The problem
Swap "icon" for "button" throughout the records and give all their lines again with nothing else changed. Omit the pictures.

Dataset excerpts
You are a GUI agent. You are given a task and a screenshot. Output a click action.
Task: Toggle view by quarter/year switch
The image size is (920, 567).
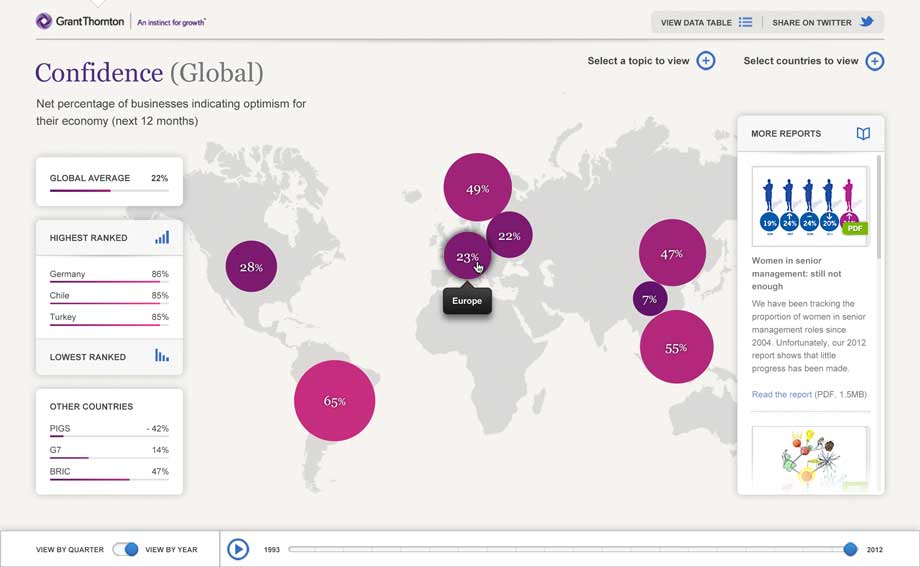click(125, 549)
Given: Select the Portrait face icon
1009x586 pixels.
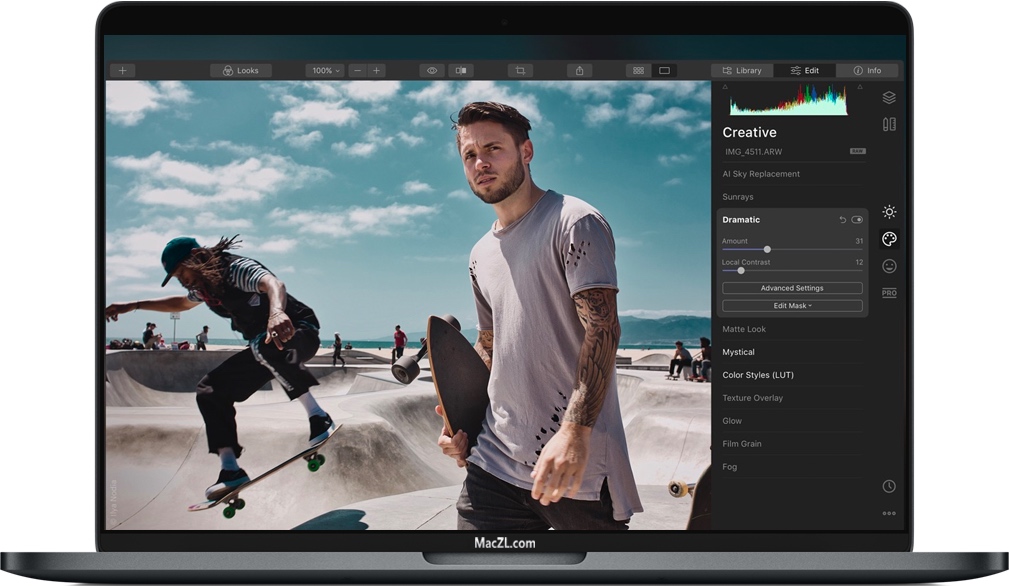Looking at the screenshot, I should coord(888,266).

Answer in full
You are a GUI agent. You are given a task and a screenshot. Output a click action.
Task: Toggle view by quarter/year switch
The image size is (920, 567).
click(125, 549)
Given: Select the Portrait face button
1009x586 pixels.
Looking at the screenshot, I should coord(888,266).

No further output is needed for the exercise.